Task details —
From the records below, extract only the lines running from the line with "Where should I click to: Expand" to the line with "Screen dimensions: 1568x494", both lines included, reproducing them exactly.

(Data entries)
-*-*-

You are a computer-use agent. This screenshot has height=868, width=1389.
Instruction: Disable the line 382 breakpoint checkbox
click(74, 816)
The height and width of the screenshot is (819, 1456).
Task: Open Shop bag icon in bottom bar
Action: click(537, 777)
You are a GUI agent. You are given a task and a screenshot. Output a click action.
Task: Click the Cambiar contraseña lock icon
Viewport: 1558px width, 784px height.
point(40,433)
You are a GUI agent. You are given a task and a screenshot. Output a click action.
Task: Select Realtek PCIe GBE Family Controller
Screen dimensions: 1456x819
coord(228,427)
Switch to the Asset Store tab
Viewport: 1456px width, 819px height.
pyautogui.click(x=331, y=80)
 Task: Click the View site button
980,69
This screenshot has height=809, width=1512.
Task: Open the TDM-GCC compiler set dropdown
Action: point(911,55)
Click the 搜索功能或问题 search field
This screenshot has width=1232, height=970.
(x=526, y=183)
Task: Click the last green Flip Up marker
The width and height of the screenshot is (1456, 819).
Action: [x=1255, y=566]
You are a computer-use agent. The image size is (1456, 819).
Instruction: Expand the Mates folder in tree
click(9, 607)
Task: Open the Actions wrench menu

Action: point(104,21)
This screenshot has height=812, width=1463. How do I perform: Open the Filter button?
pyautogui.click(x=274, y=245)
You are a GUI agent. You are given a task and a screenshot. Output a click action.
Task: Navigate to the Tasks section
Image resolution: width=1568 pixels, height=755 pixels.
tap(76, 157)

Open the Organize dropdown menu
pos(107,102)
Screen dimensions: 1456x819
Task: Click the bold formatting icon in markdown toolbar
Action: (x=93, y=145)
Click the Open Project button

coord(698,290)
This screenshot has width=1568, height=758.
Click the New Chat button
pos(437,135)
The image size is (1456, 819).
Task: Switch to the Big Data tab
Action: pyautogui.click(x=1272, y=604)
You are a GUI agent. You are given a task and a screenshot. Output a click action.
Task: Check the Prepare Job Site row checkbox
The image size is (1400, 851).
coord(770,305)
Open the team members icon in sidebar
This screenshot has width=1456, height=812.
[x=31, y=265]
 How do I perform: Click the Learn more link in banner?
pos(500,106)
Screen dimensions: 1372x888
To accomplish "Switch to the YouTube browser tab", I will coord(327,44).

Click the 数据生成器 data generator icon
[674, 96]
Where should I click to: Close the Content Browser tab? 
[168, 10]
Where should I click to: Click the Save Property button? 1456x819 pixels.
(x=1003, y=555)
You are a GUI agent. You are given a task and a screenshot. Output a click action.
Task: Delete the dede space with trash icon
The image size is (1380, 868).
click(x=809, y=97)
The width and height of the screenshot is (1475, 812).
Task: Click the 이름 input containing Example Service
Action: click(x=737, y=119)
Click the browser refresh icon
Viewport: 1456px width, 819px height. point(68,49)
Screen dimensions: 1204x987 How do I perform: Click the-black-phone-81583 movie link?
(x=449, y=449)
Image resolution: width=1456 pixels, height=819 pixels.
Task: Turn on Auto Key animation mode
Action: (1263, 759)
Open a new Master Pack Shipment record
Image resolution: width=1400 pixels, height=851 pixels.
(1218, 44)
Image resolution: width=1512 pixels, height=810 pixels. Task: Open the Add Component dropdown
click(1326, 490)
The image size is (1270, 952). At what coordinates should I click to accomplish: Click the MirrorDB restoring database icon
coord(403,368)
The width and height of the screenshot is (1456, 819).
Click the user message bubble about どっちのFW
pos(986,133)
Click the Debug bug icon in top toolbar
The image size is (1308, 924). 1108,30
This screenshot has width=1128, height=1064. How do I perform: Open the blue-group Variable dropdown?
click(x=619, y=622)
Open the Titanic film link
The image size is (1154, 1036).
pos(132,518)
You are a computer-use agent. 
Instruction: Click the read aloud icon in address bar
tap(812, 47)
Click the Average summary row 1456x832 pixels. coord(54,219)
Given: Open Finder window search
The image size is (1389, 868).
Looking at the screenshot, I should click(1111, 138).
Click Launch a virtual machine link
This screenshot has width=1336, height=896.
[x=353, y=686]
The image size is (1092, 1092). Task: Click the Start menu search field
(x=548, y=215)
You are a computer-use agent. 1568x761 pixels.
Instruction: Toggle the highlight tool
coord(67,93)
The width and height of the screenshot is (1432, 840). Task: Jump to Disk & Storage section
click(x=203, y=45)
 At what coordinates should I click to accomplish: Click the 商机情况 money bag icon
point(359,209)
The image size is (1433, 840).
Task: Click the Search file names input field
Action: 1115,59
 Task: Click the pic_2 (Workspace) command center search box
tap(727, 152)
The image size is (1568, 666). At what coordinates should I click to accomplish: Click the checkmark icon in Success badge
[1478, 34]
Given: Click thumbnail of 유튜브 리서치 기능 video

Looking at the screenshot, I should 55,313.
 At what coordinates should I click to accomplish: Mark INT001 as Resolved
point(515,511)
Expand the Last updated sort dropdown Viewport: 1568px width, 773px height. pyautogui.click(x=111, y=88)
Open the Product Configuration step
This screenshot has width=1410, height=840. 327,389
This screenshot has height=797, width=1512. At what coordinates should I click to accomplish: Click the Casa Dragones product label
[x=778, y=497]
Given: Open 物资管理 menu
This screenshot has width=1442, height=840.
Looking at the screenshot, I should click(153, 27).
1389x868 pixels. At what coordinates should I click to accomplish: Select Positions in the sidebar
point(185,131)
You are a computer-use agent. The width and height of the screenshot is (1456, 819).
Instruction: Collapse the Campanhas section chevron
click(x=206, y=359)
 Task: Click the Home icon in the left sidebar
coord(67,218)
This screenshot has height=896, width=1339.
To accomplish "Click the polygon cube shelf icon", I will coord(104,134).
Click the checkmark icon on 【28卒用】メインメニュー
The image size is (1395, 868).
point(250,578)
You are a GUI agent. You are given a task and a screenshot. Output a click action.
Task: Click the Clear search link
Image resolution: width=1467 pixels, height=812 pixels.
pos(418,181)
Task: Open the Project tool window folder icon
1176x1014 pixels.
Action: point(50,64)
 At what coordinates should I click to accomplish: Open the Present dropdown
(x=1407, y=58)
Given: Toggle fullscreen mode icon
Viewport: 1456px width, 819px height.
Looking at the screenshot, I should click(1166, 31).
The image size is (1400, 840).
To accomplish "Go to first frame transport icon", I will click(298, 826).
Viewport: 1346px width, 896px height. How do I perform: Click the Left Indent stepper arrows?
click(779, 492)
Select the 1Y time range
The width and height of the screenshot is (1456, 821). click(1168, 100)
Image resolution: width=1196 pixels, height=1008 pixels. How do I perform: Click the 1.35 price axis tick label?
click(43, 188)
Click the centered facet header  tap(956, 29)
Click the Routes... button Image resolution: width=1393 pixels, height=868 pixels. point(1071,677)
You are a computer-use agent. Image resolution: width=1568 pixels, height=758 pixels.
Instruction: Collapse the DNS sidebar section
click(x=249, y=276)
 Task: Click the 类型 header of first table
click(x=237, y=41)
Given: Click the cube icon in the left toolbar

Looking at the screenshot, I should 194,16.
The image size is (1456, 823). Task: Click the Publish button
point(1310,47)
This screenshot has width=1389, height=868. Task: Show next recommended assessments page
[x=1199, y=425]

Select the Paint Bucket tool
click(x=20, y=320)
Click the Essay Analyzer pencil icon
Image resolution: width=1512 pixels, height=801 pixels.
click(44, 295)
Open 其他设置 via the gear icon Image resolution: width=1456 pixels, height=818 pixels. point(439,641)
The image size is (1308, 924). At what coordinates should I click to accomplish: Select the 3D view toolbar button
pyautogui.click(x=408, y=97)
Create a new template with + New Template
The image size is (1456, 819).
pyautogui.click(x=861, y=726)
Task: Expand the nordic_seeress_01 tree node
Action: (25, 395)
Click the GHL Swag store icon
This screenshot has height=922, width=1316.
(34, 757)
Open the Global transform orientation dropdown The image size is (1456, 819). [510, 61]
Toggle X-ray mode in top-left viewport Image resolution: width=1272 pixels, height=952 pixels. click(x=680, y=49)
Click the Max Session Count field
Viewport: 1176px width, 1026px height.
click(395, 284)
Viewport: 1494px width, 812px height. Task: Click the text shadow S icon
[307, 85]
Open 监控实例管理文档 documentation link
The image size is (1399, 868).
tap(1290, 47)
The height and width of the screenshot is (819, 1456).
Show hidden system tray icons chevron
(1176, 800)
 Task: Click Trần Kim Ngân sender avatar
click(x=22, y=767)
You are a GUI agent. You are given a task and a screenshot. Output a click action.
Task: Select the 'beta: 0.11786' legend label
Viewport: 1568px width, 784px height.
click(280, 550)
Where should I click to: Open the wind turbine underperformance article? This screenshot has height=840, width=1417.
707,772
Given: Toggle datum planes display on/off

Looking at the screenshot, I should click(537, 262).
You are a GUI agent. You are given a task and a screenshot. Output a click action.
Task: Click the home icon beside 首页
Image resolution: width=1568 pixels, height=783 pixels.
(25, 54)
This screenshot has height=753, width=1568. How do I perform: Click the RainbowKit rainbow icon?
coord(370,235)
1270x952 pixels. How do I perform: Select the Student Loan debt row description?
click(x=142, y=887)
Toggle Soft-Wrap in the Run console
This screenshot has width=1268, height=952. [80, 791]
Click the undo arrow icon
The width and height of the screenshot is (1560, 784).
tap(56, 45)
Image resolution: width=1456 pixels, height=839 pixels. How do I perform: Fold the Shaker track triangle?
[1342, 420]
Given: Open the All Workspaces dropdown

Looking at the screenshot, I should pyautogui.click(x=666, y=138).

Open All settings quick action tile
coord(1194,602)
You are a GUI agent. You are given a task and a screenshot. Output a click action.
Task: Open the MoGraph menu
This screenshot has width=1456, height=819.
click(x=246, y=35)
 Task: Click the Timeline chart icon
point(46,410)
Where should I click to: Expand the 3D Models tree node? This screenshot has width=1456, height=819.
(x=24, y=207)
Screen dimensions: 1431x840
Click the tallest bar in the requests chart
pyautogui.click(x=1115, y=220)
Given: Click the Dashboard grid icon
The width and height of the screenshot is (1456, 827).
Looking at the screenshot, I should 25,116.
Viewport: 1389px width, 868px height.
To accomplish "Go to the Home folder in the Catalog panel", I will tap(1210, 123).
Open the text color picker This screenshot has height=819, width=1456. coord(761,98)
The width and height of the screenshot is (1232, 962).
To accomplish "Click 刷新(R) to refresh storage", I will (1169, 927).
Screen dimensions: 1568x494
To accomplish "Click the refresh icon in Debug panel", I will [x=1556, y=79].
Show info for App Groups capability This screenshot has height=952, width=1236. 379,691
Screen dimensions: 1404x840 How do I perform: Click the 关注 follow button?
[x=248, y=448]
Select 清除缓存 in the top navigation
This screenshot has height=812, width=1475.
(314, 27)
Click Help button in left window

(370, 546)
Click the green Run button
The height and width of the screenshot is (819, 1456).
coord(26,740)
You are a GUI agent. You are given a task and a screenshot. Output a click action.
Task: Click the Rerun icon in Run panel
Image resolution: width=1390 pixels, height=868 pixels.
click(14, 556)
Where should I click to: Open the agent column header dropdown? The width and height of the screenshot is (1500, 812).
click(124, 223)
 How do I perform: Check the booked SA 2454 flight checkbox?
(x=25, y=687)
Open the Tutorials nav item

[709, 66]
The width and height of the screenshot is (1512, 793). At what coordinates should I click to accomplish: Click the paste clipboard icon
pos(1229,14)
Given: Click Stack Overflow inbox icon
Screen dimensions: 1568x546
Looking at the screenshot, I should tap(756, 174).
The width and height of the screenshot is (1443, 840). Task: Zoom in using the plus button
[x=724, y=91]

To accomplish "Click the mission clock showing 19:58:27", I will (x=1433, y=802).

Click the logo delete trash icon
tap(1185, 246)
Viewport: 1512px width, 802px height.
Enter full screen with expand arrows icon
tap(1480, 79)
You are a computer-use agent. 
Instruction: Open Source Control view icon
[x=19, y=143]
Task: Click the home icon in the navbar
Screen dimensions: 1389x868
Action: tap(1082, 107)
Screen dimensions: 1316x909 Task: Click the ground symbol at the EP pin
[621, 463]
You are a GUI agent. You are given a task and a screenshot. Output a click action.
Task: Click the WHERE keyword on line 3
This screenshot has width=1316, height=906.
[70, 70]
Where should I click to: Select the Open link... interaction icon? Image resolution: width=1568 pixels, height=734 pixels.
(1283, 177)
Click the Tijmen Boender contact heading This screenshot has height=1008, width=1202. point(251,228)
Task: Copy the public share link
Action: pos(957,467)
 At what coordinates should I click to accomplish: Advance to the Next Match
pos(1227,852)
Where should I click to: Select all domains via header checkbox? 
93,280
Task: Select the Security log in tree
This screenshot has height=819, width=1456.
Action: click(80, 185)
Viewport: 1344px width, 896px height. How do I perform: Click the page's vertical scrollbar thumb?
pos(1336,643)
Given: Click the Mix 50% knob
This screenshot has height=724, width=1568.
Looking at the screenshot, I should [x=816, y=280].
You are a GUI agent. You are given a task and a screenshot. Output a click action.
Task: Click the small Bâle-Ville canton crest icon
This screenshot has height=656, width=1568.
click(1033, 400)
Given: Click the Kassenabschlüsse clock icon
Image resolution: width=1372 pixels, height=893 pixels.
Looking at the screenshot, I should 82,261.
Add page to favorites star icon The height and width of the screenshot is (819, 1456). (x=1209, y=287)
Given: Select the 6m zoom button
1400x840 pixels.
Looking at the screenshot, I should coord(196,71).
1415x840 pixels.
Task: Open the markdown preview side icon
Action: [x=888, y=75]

-*-*-

Solution for this problem —
Where should I click to: Expand the 3D Models tree node? This screenshot has width=1456, height=819.
(x=24, y=207)
Screen dimensions: 1431x840
Click the tallest bar in the requests chart
pyautogui.click(x=1115, y=220)
Given: Click the Dashboard grid icon
The width and height of the screenshot is (1456, 827).
Looking at the screenshot, I should 25,116.
Viewport: 1389px width, 868px height.
To accomplish "Go to the Home folder in the Catalog panel", I will tap(1210, 123).
Open the text color picker This screenshot has height=819, width=1456. coord(761,98)
The width and height of the screenshot is (1232, 962).
To accomplish "Click 刷新(R) to refresh storage", I will (1169, 927).
Screen dimensions: 1568x494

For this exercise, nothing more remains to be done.